Some of the lines below need repeating. Reproduce exactly those between the lines holding "This screenshot has width=623, height=364." and "Choose Inject MultiCam", inclusive.
--- Recorded information ---
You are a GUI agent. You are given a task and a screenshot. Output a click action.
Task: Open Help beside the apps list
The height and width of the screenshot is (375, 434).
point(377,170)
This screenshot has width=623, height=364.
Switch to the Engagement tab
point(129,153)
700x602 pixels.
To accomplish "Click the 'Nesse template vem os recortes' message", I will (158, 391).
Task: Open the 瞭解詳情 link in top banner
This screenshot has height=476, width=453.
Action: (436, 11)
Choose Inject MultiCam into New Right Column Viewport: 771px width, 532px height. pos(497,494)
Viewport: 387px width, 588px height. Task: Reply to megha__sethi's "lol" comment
---
--- Recorded information ---
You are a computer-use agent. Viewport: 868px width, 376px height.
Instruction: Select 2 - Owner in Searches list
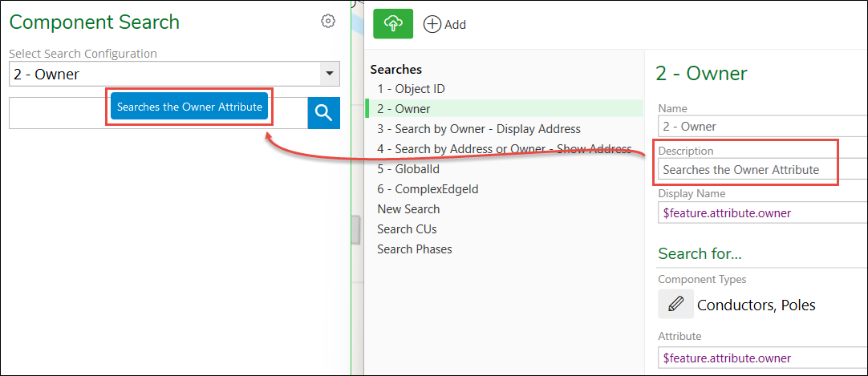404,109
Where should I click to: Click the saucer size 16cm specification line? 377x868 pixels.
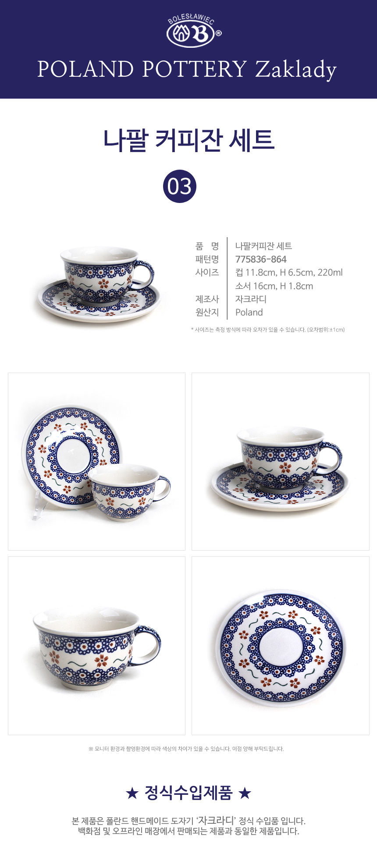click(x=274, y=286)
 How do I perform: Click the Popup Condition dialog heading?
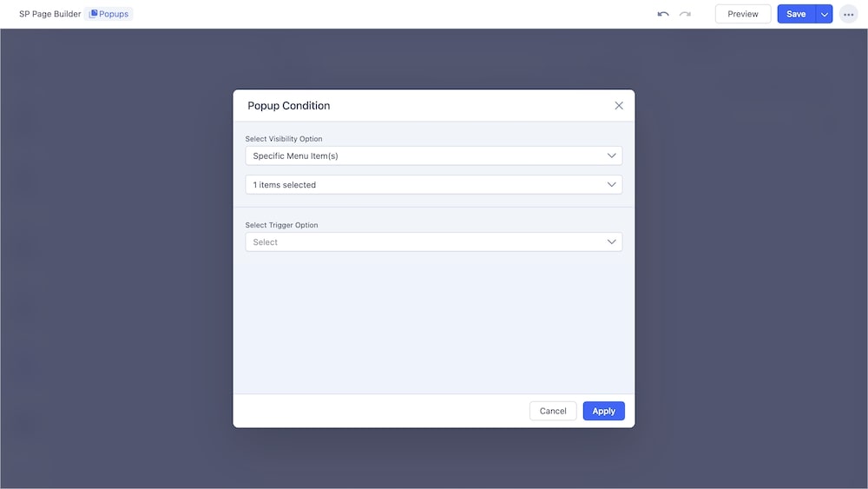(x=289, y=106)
---
● **Expected answer**:
This screenshot has width=623, height=364.
Switch to the Engagement tab
point(129,153)
700x602 pixels.
To accomplish "Click the 'Nesse template vem os recortes' message", I will (158, 391).
Task: Open the 瞭解詳情 link in top banner
This screenshot has height=476, width=453.
Action: (436, 11)
Choose Inject MultiCam into New Right Column Viewport: 771px width, 532px height. pos(497,494)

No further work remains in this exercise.